Molecular Basis of Antiretroviral Drugs-Associated Long-Term Toxicity: How Bad can Good Drugs Be?

Highly active antiretroviral therapy (HAART) has dramatically decreased the morbidity and mortality related with HIV-1 infection. However, at the same time, the impossibility of eradicating the infection has made lifelong therapy with antiretrovirals necessary. This has caused the emergence of multiple side effects, including previously unseen and unexpected adverse drug reactions. In addition, the combination of different classes of drugs sometimes sharing common toxic mechanisms has made additive toxicity an increasing event. The purpose of the present work is to review the molecular mechanisms of action of the different antiretrovirals now used in clinical practice, and through these to gain insight into the potential mechanisms of antiretroviral drugsassociated toxicity. Two basic mechanisms of toxicity have been described associated with antiretroviral drugs; i.e. mitochondrial toxicity associated with the use of nucleoside reverse transcriptase inhibitors (NRTIs), and the metabolic toxicities associated with HIV-1 protease inhibitors.
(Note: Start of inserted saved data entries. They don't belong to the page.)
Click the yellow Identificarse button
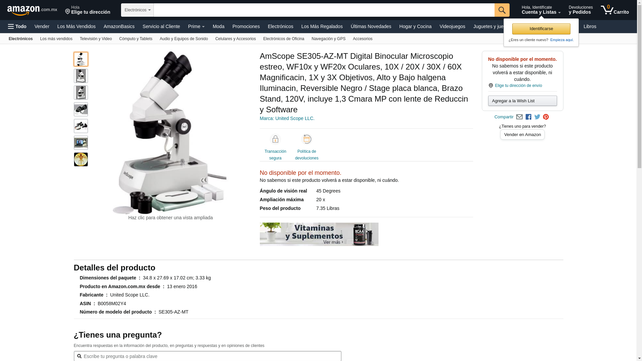pos(541,29)
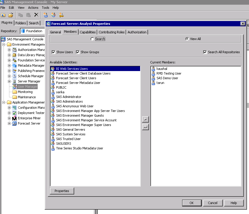Image resolution: width=249 pixels, height=214 pixels.
Task: Click the New User toolbar icon
Action: point(46,15)
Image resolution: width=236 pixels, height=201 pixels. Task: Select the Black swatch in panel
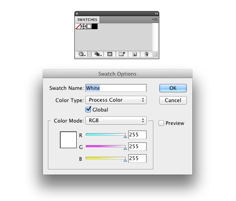click(95, 26)
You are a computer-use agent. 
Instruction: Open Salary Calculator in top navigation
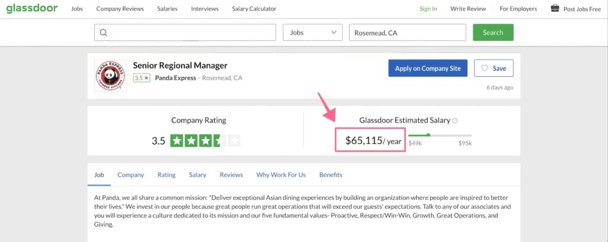pos(253,9)
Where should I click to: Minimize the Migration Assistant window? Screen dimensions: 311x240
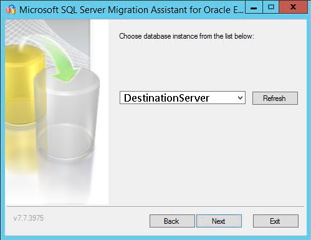pyautogui.click(x=254, y=7)
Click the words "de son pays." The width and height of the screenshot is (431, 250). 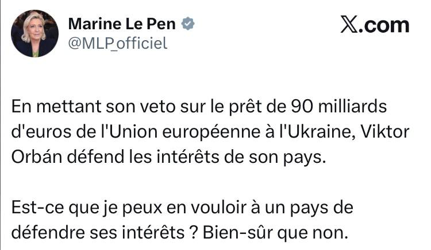coord(293,158)
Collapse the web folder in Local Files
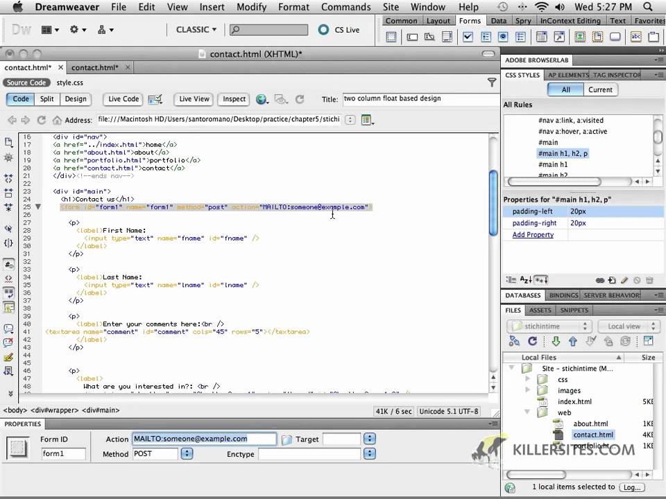666x499 pixels. [527, 412]
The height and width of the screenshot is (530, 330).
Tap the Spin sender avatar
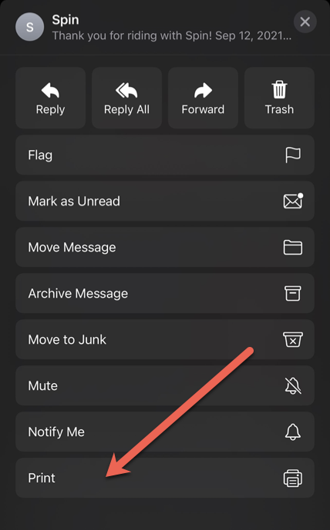tap(30, 27)
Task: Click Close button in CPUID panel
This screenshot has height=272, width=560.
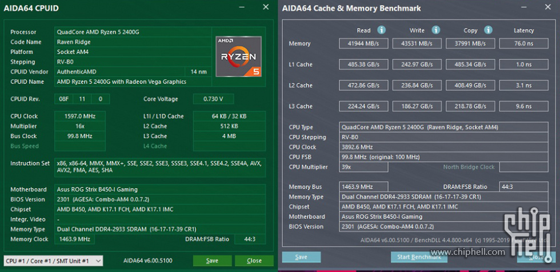Action: pos(254,261)
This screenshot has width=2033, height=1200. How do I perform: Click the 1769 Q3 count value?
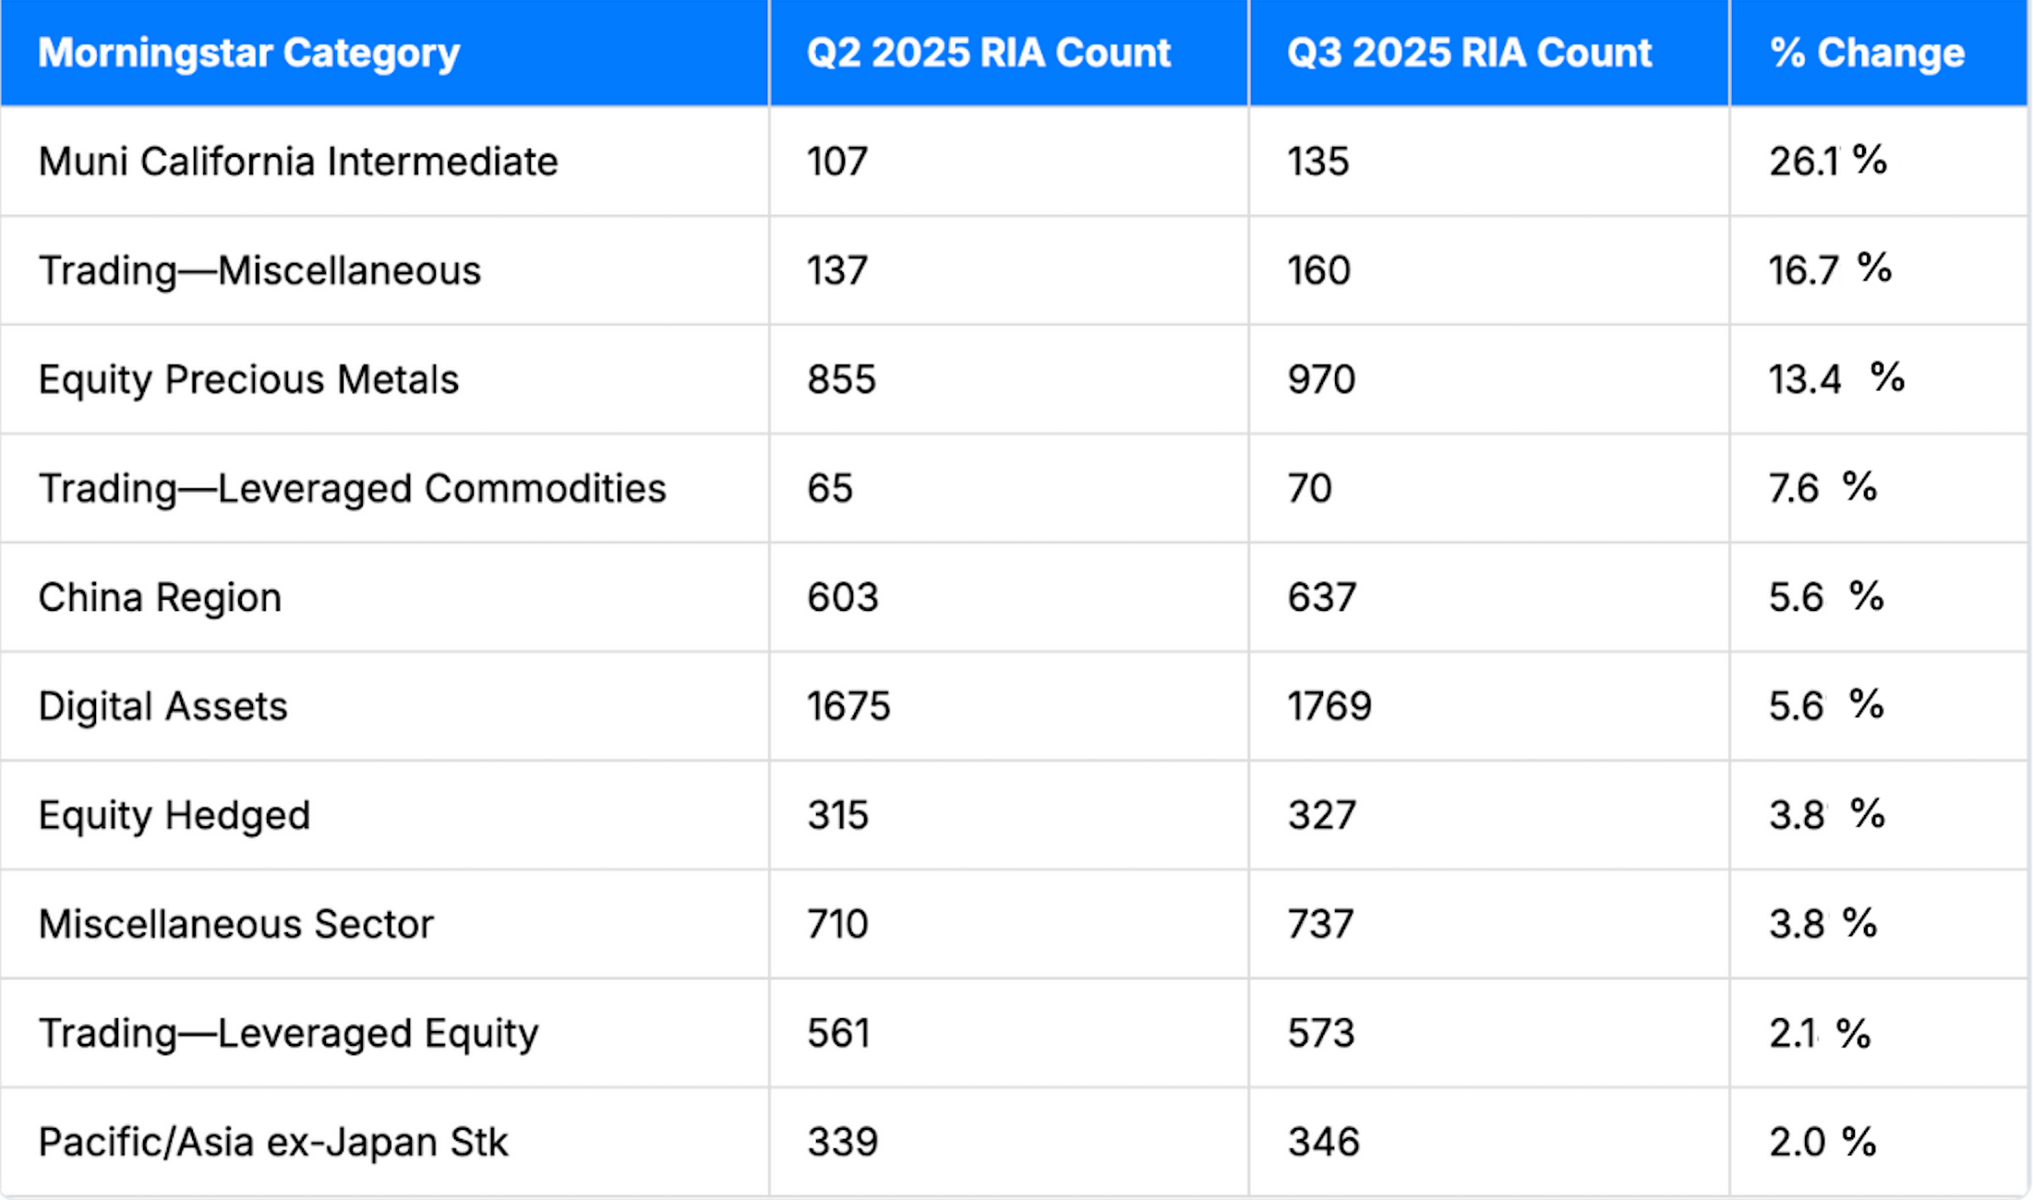(x=1329, y=706)
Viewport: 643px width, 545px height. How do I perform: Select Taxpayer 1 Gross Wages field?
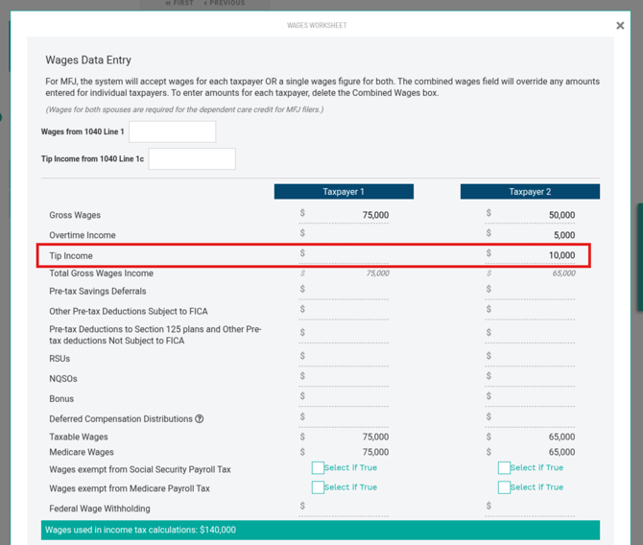[344, 215]
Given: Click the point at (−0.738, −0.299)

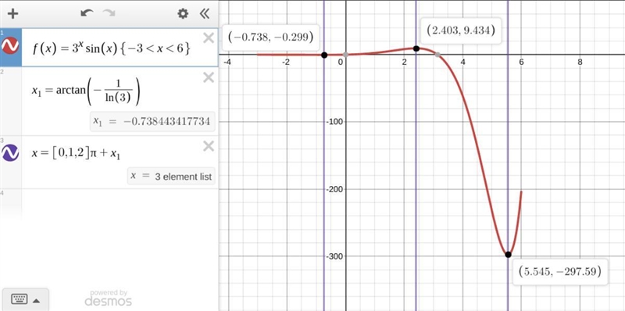Looking at the screenshot, I should (x=324, y=55).
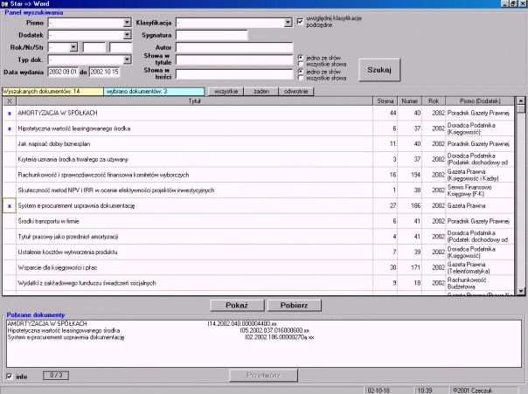Toggle x mark on AMORTYZACJA W SPÓŁKACH row

pos(9,114)
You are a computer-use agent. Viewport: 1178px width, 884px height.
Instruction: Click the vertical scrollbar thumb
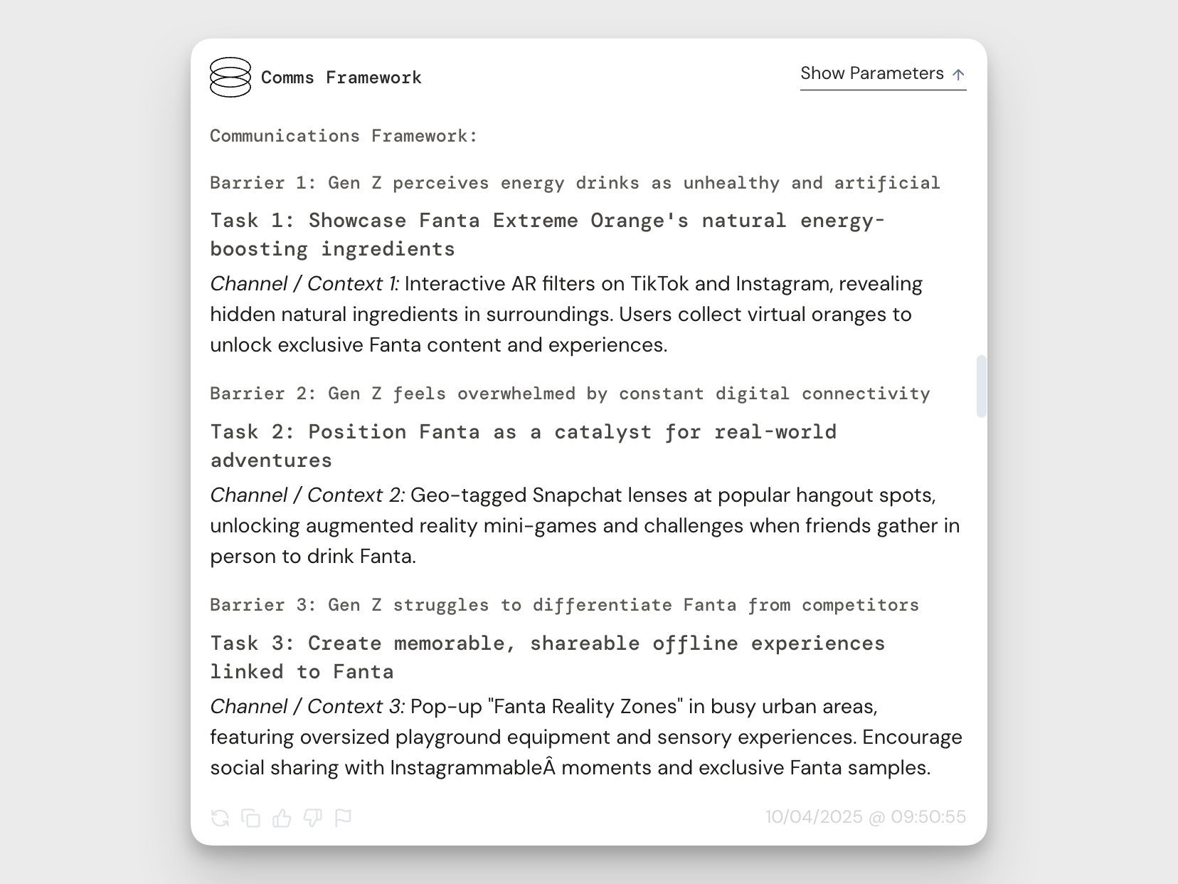tap(982, 386)
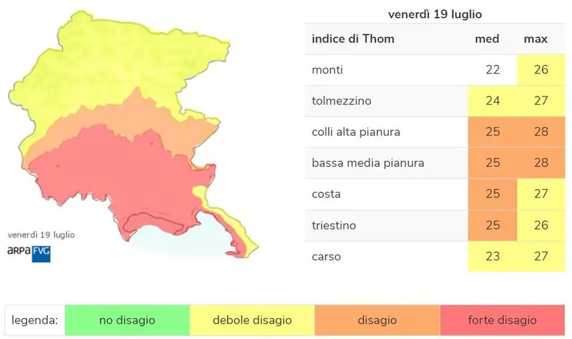Click the 'indice di Thom' column header

[353, 39]
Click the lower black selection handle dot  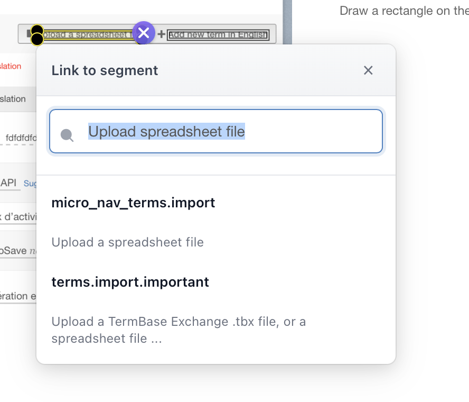[x=37, y=40]
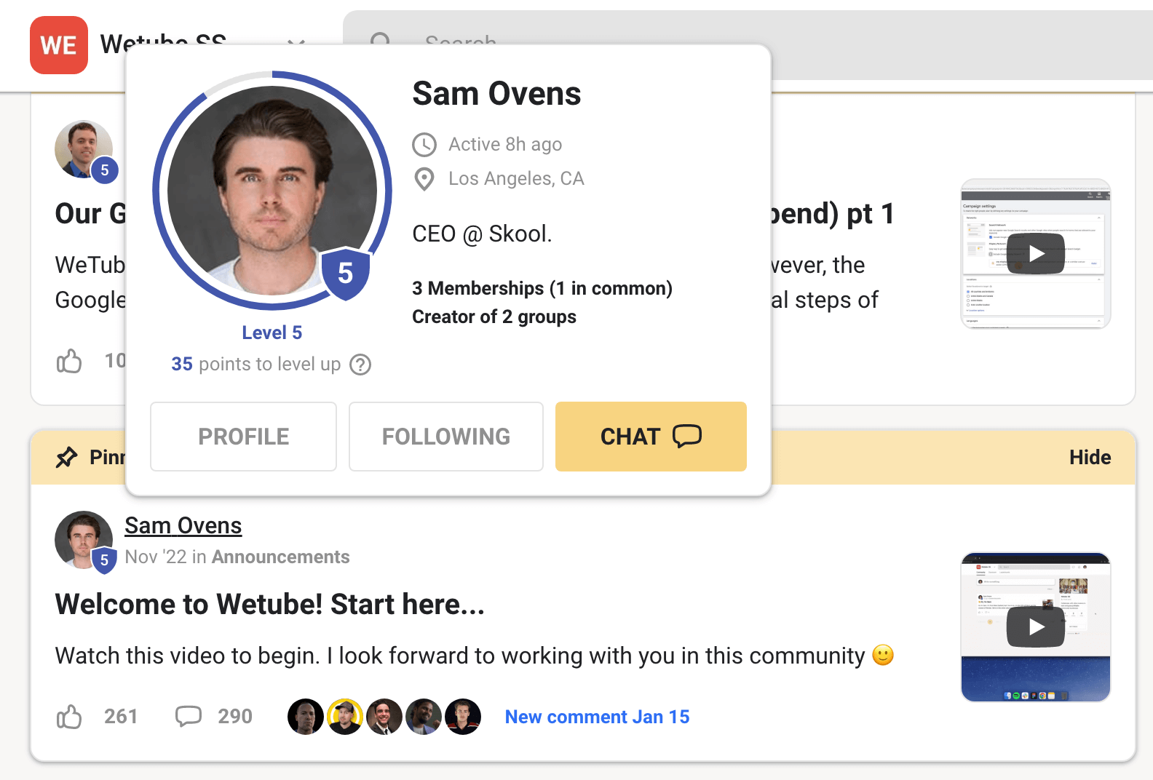
Task: Select the Following tab on the profile card
Action: tap(445, 437)
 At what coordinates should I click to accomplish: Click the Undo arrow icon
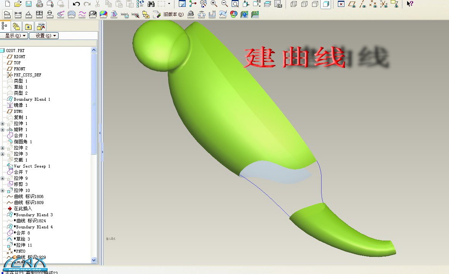pos(76,4)
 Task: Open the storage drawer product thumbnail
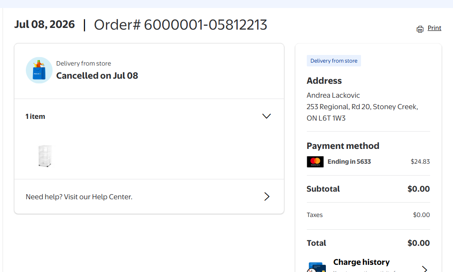point(45,156)
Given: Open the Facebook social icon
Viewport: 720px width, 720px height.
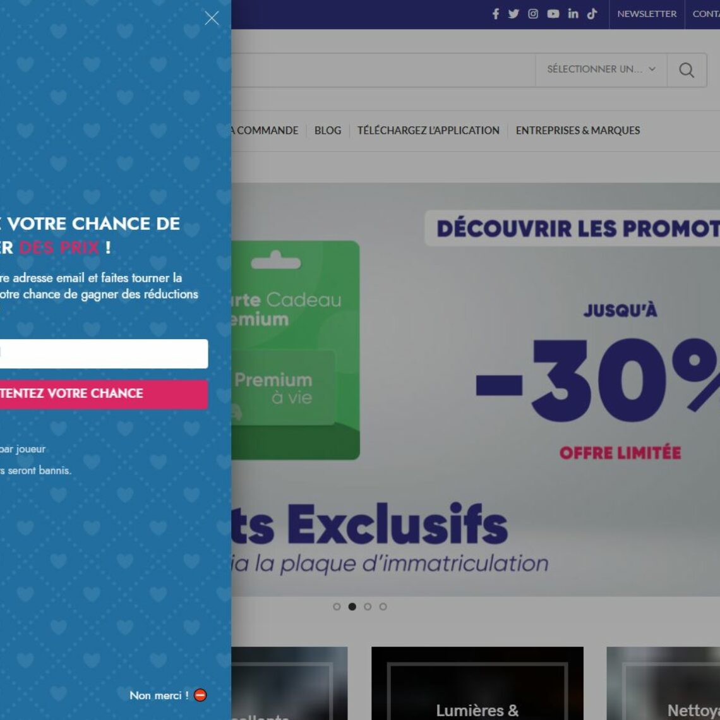Looking at the screenshot, I should (496, 14).
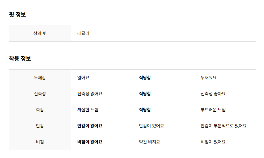The height and width of the screenshot is (158, 264).
Task: Select 까실한 느낌 texture option
Action: point(88,110)
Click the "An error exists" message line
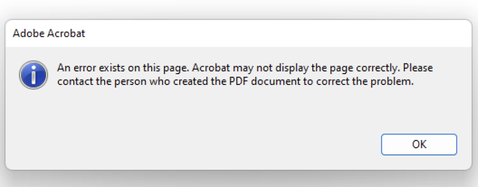The height and width of the screenshot is (187, 478). [245, 68]
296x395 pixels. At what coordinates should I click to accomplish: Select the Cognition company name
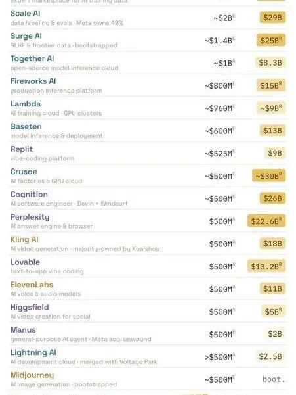pyautogui.click(x=29, y=195)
Both types of mechanisms eventually cause multiple clinical manifestations, and among them, the most important are the fat redistribution syndromes associated with HIV-1 infection and HAART. On the other hand, the growing knowledge about the pathogenic mechanisms of antiretroviral drugs-associated toxicities has promoted advances in the therapeutic approach, and overall, the design of new and promising antiretroviral drugs that may avoid some of the prior deleterious consequences of antiretroviral drug administration. In the context of long-term antiretroviral treatment for longterm surviving HIV-1 infected patients, this may be the best hope for the still growing number of infected patients worldwide.